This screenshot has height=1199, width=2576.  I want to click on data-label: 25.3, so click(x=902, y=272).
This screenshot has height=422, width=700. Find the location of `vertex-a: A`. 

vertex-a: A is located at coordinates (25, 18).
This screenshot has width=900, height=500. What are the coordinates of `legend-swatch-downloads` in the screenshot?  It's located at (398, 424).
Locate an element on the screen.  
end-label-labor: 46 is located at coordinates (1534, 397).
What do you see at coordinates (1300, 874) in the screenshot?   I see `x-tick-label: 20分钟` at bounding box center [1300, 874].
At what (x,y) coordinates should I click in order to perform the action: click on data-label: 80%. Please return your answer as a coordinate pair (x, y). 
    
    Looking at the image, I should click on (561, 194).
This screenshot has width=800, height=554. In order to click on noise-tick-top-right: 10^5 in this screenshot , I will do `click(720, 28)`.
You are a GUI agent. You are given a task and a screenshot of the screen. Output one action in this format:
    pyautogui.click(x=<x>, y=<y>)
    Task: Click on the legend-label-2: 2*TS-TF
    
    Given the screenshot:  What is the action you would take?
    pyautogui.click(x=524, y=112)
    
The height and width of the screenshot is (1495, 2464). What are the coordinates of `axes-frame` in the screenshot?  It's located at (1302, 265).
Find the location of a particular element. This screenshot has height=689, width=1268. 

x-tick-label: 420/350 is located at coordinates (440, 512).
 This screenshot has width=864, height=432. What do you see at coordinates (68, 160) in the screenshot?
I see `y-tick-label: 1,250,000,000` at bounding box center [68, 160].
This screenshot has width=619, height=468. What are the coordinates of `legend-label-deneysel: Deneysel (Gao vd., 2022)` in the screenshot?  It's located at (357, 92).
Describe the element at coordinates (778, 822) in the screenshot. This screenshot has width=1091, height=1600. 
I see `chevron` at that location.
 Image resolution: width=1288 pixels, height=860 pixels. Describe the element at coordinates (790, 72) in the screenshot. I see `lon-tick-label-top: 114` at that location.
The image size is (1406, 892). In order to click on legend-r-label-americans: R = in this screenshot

▶ **Exercise prompt**
Please rewrite the items from the line containing "Describe the element at coordinates (778, 822)" through the end of the items, and give only those lines. Swap "click" for "tap" and leave everything else unchanged.

▶ **Answer to the exercise**
Describe the element at coordinates (778, 822) in the screenshot. This screenshot has width=1091, height=1600. 
I see `chevron` at that location.
 Image resolution: width=1288 pixels, height=860 pixels. Describe the element at coordinates (790, 72) in the screenshot. I see `lon-tick-label-top: 114` at that location.
The image size is (1406, 892). In order to tap on legend-r-label-americans: R = in this screenshot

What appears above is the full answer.